Look what they do now.  They take bands out.  They don’t sign things and try to work it through those channels.  Now they just put singers on TV and go, “Who do you like?  Which one of these do you like?”  Until they get the one that people that watch the show like, and then some of them become gigantic fucking stars.  And most of them don’t still, but they don’t have to waste a lot of vinyl at least trying to see which one’s going to stick, which one people want.  It gets back to Michelangelo forced to spend years of his life painting.  The guy wasn’t into it, wasn’t his bag.  But if you want to get the work done that you wanted to do, you had to do that.  Same old shit, right?
M-    Right.
C-    I’m a side guy, dude.  I’m a side guy in a band.  I’m Curt’s most devoted and longest lived employee.
Here’s the lowdown on everything at this point.  Two weeks ago I lost my dearest, dearest friend.  My sweet, sweet doggie Horky.  He had been with me a really fucking long time.  Michelle, my late wife, got him after our dog got hit by a car while she was in jail eight months after my mom died.  And Horky was all that remained from those dark days.  Except me.  I’ve come into my reality really fucking well, and it’s because of who I am, obviously.  I did the things because of who I am.  But Horky was a very, very dear friend, and about my only friend.  It’s a tough thing.  Things just continue to be tough.  I’m just fucking readjusting to my life without my sweet little doggy, who’s been with me for so long. 
Horky was a magical thing.  Michelle, you know our dog got hit by a car while she was in jail, our dog Rosie.  Just like all these improbable series of fucking torments brought about by our irresponsible behavior.  And one day she comes home, after she’s out of jail, with a teeny weeny little puppy that had been adopted and brought back because the people thought it was sickly.  It didn’t have a mommy or brothers or sisters, and was on its last day.  They used to put up little announcements saying this dog is scheduled to be euthanized tomorrow.  And she brought him home and he became Horky.  He was Horky.  And then she died.  And it really got down and I just devolved into such a me reality.  It was just me and Horky, such a primal netherworld.
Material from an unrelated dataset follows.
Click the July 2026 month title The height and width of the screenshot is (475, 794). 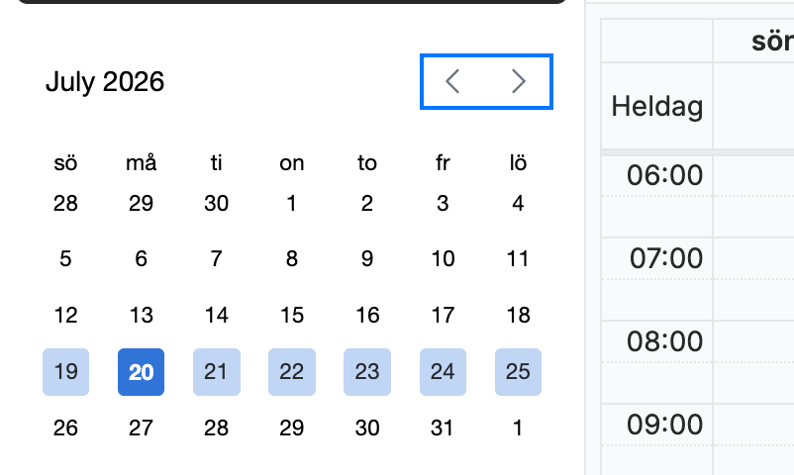pos(105,81)
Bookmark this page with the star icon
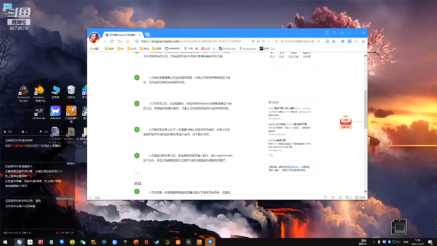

And that’s where I’m at these days.  I think the band is a venerable wonderful fucking thing.  And I’m very, very pleased to have found the wherewithal to have been invited back into my brother’s world and the bitchin world that we made together as kids and allowed it to have another really seriously interesting continuation.  To let it have this next phase to happen and to have continued to happen and to have taken it to where now it can be this kind of a thing where it was already a bitchin band that did some neat shit and made some records that were popular and that people liked, and to have gotten up again in the way that we did and for Curt to have kept it going.  It’s exceedingly human.